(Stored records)
══════════

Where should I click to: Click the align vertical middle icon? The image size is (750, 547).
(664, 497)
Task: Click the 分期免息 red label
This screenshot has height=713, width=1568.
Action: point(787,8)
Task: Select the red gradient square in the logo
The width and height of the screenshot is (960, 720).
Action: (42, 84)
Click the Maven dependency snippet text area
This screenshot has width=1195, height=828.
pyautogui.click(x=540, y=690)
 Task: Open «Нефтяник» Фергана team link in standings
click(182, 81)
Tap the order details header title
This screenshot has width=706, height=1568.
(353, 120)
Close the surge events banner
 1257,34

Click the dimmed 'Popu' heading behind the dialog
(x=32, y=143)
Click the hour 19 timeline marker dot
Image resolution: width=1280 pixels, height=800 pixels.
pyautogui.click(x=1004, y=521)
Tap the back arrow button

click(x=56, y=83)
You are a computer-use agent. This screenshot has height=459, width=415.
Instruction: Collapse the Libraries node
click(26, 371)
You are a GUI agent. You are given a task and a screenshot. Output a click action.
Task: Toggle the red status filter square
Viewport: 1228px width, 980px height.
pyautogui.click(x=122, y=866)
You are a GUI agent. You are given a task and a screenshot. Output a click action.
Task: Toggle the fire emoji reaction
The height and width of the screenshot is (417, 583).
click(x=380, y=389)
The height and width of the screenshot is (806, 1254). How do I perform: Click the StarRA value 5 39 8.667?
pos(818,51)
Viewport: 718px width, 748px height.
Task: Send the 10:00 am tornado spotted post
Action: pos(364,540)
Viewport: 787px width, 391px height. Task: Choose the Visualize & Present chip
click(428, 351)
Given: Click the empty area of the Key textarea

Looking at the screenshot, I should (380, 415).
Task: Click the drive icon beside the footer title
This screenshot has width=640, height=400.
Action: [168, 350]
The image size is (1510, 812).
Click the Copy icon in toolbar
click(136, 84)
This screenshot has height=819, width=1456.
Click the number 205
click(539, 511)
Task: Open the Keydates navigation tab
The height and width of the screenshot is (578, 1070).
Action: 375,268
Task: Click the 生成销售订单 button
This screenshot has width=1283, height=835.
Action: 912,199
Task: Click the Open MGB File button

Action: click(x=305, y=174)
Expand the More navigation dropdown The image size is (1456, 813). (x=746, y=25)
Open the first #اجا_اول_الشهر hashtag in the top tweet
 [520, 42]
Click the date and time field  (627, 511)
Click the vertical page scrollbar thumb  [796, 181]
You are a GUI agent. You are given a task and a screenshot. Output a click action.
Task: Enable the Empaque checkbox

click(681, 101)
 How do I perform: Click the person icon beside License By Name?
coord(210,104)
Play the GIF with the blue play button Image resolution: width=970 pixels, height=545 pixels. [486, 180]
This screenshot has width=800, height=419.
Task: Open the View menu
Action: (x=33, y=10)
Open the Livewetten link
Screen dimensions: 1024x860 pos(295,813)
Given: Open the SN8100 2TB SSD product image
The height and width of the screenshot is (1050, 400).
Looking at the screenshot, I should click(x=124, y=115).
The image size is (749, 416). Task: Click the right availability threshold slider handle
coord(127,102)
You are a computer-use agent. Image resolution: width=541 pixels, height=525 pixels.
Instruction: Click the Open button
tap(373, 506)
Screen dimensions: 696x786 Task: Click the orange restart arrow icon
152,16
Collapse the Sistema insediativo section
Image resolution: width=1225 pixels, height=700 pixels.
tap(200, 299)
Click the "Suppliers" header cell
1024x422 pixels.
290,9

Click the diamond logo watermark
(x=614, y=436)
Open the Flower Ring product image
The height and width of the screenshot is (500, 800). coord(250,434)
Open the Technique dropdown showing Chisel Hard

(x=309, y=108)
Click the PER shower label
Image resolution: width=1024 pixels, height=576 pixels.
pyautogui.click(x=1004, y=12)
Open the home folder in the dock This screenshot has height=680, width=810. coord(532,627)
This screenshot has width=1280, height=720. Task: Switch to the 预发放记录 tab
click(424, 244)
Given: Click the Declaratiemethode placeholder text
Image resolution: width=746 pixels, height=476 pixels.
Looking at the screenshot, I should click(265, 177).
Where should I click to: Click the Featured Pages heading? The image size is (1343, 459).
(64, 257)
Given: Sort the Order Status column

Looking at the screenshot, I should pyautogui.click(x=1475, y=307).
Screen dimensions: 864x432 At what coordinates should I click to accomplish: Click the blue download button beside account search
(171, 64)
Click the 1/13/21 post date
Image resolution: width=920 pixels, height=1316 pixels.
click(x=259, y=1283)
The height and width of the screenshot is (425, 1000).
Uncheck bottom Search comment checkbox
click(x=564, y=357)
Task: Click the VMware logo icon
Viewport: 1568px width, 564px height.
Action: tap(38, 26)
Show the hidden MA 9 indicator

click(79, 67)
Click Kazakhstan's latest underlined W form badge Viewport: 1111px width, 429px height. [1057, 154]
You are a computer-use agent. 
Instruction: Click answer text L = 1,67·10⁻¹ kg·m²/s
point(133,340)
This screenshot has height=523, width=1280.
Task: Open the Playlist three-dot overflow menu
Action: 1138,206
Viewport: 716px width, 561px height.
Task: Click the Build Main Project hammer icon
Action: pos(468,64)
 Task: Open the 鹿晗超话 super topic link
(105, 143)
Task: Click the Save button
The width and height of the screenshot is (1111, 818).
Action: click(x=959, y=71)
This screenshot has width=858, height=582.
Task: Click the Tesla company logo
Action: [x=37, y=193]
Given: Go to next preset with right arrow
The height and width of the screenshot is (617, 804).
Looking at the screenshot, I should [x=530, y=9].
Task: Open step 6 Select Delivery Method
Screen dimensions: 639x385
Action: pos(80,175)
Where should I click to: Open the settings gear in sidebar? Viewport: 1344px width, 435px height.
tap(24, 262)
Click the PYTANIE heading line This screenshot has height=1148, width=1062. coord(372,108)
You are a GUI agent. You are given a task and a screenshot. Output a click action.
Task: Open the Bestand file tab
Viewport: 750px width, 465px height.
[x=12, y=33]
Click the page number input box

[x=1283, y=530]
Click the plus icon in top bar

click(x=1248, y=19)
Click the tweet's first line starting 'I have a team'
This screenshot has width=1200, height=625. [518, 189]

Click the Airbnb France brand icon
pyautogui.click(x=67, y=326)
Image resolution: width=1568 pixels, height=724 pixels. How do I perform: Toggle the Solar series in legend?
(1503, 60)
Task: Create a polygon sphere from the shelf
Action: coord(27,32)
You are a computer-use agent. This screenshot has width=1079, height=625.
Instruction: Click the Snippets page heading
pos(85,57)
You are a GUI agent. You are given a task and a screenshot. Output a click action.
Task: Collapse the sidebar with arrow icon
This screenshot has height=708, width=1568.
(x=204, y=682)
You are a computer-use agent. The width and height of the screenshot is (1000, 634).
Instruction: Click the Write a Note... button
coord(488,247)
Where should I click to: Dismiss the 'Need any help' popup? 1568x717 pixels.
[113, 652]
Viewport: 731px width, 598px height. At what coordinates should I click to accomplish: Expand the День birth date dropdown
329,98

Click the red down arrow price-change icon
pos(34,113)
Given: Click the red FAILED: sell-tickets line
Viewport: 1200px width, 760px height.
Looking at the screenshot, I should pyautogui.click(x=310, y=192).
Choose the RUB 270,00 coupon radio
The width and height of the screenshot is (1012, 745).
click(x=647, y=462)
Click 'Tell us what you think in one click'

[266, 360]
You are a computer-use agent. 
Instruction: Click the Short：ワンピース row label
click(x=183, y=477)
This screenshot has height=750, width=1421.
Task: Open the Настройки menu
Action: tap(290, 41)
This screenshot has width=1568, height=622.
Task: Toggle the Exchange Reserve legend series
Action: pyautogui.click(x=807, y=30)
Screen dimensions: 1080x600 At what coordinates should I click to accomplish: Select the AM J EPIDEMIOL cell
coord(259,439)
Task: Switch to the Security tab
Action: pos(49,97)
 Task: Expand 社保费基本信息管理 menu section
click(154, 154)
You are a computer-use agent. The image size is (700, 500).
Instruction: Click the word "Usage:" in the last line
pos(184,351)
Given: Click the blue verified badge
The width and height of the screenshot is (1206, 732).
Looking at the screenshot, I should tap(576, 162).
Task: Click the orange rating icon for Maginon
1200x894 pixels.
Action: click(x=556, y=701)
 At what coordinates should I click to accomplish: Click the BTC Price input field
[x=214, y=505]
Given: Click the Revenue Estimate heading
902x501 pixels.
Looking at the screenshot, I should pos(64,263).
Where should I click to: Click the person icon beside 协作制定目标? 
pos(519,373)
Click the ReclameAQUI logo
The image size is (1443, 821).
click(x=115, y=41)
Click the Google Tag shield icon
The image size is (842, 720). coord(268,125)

══════════

* The problem:
Filter the data for the string "navigation". Copy each matching line.

* Response to this exercise:
Task: Open the Keydates navigation tab
Expand the More navigation dropdown The image size is (1456, 813). (x=746, y=25)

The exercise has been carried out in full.